▸ The task:
Please recast the lines between the one holding "Task: Click the Category tree scrollbar thumb" and the one holding "Action: click(53, 24)", inclusive, as a Markdown table with a Row column numbering each line and an Entry column holding the line itself, leaving out blank lines.

▸ Material to process:
%%

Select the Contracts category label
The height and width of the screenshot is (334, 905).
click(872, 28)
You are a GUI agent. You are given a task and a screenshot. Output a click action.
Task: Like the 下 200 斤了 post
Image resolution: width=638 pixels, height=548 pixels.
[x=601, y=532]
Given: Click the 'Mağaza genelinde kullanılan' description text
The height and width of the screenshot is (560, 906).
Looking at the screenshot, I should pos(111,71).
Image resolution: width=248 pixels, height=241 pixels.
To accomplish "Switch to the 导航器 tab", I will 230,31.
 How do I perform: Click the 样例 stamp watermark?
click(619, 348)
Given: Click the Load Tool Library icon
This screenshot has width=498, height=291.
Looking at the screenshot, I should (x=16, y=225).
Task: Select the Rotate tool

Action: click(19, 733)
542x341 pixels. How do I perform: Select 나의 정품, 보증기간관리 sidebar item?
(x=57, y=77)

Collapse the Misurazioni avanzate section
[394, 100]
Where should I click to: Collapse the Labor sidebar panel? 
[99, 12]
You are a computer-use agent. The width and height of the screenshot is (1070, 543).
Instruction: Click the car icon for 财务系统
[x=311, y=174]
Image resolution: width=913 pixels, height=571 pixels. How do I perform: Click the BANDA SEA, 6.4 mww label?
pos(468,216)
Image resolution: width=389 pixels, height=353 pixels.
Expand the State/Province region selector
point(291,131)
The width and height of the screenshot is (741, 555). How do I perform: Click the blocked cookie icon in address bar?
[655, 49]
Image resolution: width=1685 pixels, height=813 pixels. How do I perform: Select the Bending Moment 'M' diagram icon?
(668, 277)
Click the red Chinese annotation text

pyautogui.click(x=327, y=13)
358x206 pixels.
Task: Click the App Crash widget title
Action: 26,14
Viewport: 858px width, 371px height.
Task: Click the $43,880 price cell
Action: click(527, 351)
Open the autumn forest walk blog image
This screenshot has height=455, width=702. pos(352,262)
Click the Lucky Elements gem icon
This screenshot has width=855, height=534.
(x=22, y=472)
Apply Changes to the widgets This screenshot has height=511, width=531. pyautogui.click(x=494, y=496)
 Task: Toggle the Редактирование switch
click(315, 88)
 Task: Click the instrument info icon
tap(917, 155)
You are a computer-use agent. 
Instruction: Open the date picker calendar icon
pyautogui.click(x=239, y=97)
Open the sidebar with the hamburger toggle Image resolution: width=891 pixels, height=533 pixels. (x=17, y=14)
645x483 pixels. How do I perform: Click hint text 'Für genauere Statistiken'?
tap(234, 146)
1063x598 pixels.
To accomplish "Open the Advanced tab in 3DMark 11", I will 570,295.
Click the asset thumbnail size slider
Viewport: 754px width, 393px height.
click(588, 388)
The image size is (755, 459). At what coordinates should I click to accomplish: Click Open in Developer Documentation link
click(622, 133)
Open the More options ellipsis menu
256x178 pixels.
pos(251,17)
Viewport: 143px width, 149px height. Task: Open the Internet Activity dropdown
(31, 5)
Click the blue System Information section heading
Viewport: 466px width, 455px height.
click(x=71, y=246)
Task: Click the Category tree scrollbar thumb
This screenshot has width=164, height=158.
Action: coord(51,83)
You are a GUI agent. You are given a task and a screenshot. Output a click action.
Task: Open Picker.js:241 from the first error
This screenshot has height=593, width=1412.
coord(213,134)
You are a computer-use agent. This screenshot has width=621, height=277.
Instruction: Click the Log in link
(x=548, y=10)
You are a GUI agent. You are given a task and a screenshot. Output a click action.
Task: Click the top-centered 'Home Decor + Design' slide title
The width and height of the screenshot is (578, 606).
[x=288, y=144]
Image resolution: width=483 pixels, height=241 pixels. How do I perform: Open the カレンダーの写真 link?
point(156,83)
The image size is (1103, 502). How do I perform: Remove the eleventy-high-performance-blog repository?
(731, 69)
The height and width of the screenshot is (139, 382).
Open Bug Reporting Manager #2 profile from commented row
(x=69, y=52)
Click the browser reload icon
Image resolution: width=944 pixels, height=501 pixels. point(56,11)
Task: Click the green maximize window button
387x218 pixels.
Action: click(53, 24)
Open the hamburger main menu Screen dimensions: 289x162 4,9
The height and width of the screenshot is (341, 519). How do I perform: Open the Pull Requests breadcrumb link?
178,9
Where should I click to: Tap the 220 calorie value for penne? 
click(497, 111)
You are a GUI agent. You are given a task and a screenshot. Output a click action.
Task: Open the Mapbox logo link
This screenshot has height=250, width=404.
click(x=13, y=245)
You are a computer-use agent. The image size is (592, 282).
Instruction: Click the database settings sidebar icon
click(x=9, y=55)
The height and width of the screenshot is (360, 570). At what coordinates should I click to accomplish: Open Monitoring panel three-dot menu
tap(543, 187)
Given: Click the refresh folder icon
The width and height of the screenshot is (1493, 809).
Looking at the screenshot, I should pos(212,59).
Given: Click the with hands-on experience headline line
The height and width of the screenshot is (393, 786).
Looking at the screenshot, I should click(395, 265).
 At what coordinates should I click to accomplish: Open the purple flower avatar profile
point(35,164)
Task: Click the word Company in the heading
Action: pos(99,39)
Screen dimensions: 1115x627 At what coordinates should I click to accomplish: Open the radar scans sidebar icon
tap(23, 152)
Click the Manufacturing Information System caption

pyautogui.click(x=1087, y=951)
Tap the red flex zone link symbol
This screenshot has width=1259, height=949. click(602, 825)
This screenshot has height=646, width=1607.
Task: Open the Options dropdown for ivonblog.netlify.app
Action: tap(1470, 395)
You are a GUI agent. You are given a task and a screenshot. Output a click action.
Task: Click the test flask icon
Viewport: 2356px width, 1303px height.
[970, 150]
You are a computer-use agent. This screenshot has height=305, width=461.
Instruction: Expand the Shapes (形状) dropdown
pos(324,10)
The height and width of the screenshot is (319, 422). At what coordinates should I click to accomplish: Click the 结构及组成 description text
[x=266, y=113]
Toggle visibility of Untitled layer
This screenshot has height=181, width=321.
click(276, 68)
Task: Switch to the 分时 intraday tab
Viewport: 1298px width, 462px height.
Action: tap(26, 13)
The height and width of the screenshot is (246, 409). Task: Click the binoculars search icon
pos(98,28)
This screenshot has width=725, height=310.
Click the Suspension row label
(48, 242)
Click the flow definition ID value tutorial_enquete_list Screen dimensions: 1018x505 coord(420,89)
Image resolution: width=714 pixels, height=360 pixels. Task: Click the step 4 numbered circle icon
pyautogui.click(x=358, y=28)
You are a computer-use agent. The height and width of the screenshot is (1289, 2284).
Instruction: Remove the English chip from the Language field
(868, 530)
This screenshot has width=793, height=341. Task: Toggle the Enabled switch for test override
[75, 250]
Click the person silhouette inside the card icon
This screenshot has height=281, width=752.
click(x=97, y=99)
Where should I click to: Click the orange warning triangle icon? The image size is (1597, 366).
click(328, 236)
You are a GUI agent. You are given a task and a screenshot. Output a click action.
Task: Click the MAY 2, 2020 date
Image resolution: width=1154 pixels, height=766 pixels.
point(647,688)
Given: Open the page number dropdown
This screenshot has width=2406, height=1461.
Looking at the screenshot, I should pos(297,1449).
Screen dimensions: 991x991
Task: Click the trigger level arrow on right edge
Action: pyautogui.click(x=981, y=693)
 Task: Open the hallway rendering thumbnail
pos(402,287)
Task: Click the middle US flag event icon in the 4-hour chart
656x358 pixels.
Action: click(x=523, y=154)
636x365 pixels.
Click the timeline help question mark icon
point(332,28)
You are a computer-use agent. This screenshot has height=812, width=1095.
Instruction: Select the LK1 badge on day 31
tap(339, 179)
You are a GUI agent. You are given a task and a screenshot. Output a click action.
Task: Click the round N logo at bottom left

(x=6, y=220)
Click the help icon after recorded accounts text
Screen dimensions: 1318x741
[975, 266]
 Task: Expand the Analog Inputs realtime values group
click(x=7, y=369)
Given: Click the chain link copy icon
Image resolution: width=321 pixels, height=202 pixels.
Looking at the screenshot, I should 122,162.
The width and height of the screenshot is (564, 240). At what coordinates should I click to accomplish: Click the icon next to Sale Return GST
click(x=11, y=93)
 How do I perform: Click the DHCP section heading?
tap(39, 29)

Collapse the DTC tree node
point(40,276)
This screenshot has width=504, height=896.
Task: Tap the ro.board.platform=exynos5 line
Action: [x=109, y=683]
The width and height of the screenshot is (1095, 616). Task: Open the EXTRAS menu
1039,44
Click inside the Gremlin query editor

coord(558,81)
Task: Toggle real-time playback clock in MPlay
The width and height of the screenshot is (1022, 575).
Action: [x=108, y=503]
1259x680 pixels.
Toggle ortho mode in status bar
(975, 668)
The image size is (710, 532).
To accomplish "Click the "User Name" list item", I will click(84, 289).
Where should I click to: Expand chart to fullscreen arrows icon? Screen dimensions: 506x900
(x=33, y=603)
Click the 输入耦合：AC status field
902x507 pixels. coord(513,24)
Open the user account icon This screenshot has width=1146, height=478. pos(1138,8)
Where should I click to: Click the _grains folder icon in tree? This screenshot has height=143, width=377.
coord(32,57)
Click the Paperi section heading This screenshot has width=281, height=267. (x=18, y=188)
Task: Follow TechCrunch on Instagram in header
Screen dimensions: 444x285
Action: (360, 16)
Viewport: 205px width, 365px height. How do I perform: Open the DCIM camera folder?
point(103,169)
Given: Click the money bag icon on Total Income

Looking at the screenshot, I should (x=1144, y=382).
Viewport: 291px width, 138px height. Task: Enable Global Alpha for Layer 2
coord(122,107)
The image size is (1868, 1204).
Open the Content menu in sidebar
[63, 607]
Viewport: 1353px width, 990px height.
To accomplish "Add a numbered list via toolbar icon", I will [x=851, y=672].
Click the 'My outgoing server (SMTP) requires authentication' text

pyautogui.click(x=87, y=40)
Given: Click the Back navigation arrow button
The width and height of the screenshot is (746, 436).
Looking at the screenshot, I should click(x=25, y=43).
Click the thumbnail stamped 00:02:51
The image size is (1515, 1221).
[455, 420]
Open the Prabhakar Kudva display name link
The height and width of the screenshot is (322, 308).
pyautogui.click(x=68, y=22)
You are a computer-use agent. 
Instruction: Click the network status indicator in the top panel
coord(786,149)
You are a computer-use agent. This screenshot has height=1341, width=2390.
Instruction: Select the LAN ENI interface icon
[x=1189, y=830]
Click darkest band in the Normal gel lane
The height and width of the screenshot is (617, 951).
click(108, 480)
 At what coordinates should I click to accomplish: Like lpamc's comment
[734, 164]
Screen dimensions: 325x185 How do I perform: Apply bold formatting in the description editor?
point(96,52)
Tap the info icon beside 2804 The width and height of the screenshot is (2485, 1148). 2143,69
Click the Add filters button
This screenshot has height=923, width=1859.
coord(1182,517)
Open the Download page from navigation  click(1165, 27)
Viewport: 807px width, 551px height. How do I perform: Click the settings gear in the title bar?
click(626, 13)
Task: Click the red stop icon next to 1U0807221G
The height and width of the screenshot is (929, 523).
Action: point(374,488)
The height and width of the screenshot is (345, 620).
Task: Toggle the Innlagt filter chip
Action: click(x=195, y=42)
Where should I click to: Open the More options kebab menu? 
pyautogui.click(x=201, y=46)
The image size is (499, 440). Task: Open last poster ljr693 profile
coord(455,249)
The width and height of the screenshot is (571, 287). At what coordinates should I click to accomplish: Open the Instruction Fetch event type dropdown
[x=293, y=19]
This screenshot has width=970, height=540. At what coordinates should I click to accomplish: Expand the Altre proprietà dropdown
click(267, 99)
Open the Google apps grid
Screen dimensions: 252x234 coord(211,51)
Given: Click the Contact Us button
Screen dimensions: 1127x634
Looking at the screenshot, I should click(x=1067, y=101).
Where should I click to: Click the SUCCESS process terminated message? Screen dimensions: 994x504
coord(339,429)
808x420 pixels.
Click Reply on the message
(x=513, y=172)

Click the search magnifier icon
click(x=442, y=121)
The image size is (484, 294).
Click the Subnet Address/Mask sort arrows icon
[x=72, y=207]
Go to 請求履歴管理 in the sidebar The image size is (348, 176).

%%

▸ Expected output:
| Row | Entry |
|---|---|
| 1 | Task: Click the Category tree scrollbar thumb |
| 2 | This screenshot has width=164, height=158. |
| 3 | Action: coord(51,83) |
| 4 | You are a GUI agent. You are given a task and a screenshot. Output a click action. |
| 5 | Task: Open Picker.js:241 from the first error |
| 6 | This screenshot has height=593, width=1412. |
| 7 | coord(213,134) |
| 8 | You are a computer-use agent. This screenshot has width=621, height=277. |
| 9 | Instruction: Click the Log in link |
| 10 | (x=548, y=10) |
| 11 | You are a GUI agent. You are given a task and a screenshot. Output a click action. |
| 12 | Task: Click the top-centered 'Home Decor + Design' slide title |
| 13 | The width and height of the screenshot is (578, 606). |
| 14 | [x=288, y=144] |
| 15 | Image resolution: width=483 pixels, height=241 pixels. How do I perform: Open the カレンダーの写真 link? |
| 16 | point(156,83) |
| 17 | The image size is (1103, 502). How do I perform: Remove the eleventy-high-performance-blog repository? |
| 18 | (731, 69) |
| 19 | The height and width of the screenshot is (139, 382). |
| 20 | Open Bug Reporting Manager #2 profile from commented row |
| 21 | (x=69, y=52) |
| 22 | Click the browser reload icon |
| 23 | Image resolution: width=944 pixels, height=501 pixels. point(56,11) |
| 24 | Task: Click the green maximize window button |
| 25 | 387x218 pixels. |
| 26 | Action: click(53, 24) |